_PROBLEM DESCRIPTION_:
Copy out the passage below on messaging datasets, servers, and memories, word for word and in full.

_TEXT BLOCK_:
Dataset 227 may include multiple messages and multimedia files. A user of a client device 110 may store at least some of the messages and data content in dataset 227 in memory 220-1. In some embodiments, a participant may upload, with a client device 110, a dataset 225 onto servers 130, as part of a messaging interaction (or conversation). Accordingly, dataset 225 may include a message from the participant, or a multimedia file that the participant wants to share in a conversation.
A database 152 may store data and files associated with a conversation from application 222 (e.g., one or more of datasets 225 and 227).
Servers 130 may include an application programming interface (API) layer 215, which may control application 222 in each of client devices 110. Servers 130 may also include a memory 220-2 storing instructions which, when executed by a processor 212-2, cause servers 130 to perform at least partially one or more operations in methods consistent with the present disclosure.
Processors 212-1 and 212-2, and memories 220-1 and 220-2 will be collectively referred to, hereinafter, as “processors 212” and “memories 220,” respectively.

_DATASET EXTRACT_:
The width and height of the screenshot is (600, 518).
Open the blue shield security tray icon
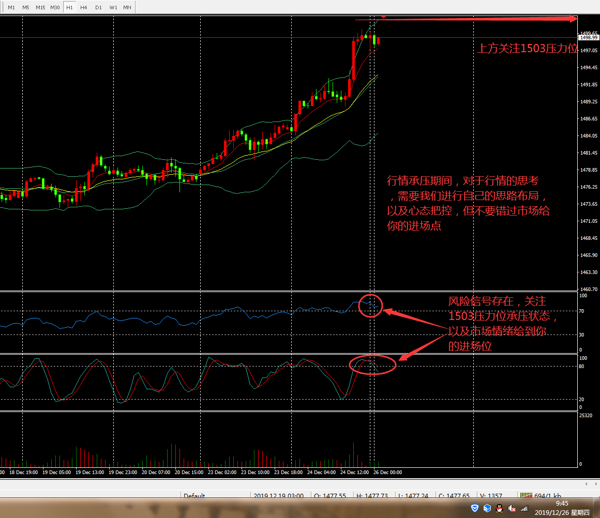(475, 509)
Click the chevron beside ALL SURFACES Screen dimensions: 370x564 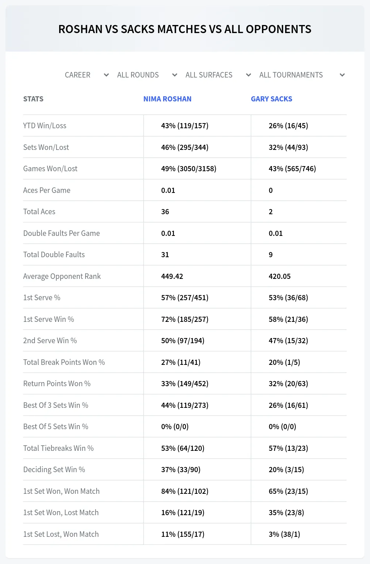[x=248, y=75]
* * *
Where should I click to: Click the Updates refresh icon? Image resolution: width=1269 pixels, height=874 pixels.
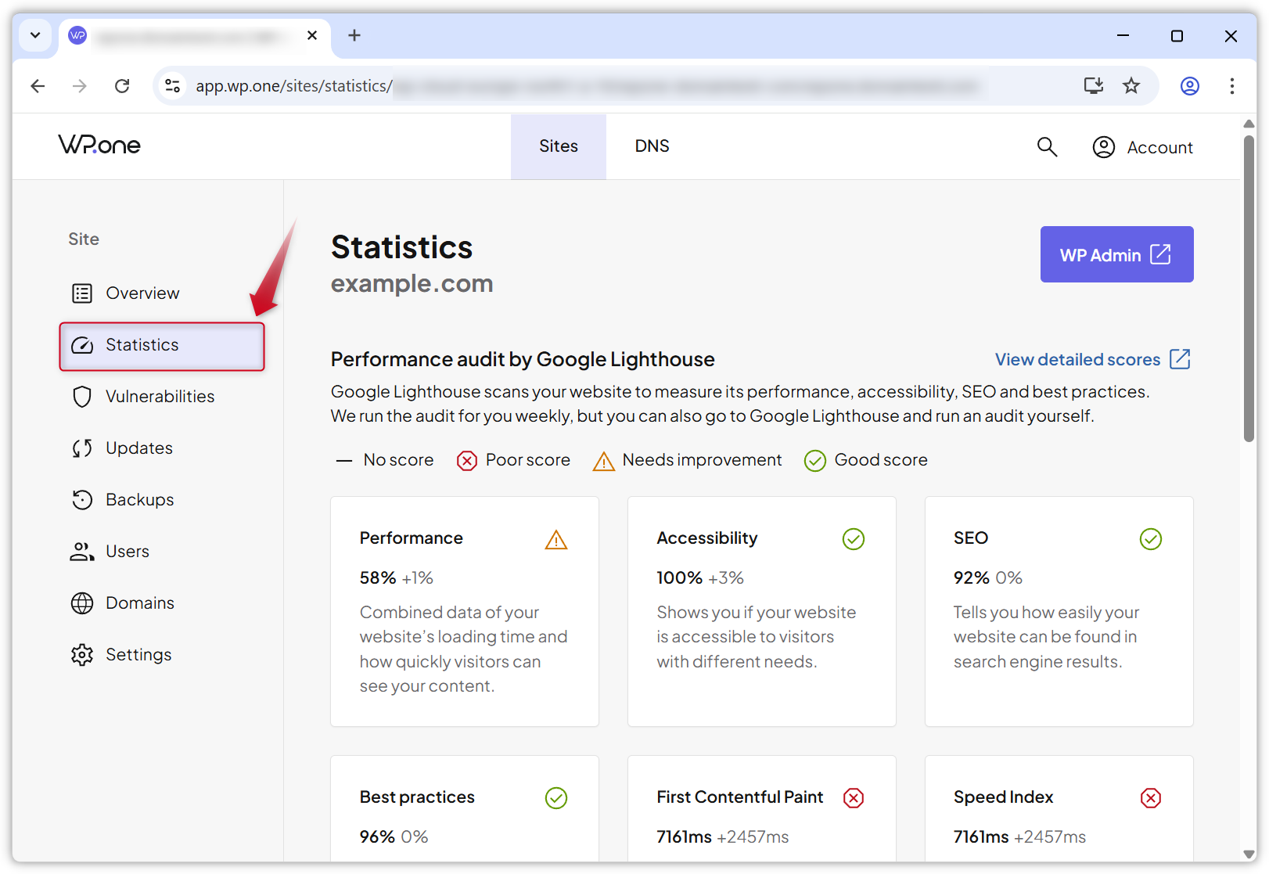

_OUTPUT FOR THIS TASK_:
Dataset 227 may include multiple messages and multimedia files. A user of a client device 110 may store at least some of the messages and data content in dataset 227 in memory 220-1. In some embodiments, a participant may upload, with a client device 110, a dataset 225 onto servers 130, as part of a messaging interaction (or conversation). Accordingly, dataset 225 may include a message from the participant, or a multimedia file that the participant wants to share in a conversation.
A database 152 may store data and files associated with a conversation from application 222 (e.g., one or more of datasets 225 and 227).
Servers 130 may include an application programming interface (API) layer 215, which may control application 222 in each of client devices 110. Servers 130 may also include a memory 220-2 storing instructions which, when executed by a processor 212-2, cause servers 130 to perform at least partially one or more operations in methods consistent with the present disclosure.
Processors 212-1 and 212-2, and memories 220-1 and 220-2 will be collectively referred to, hereinafter, as “processors 212” and “memories 220,” respectively.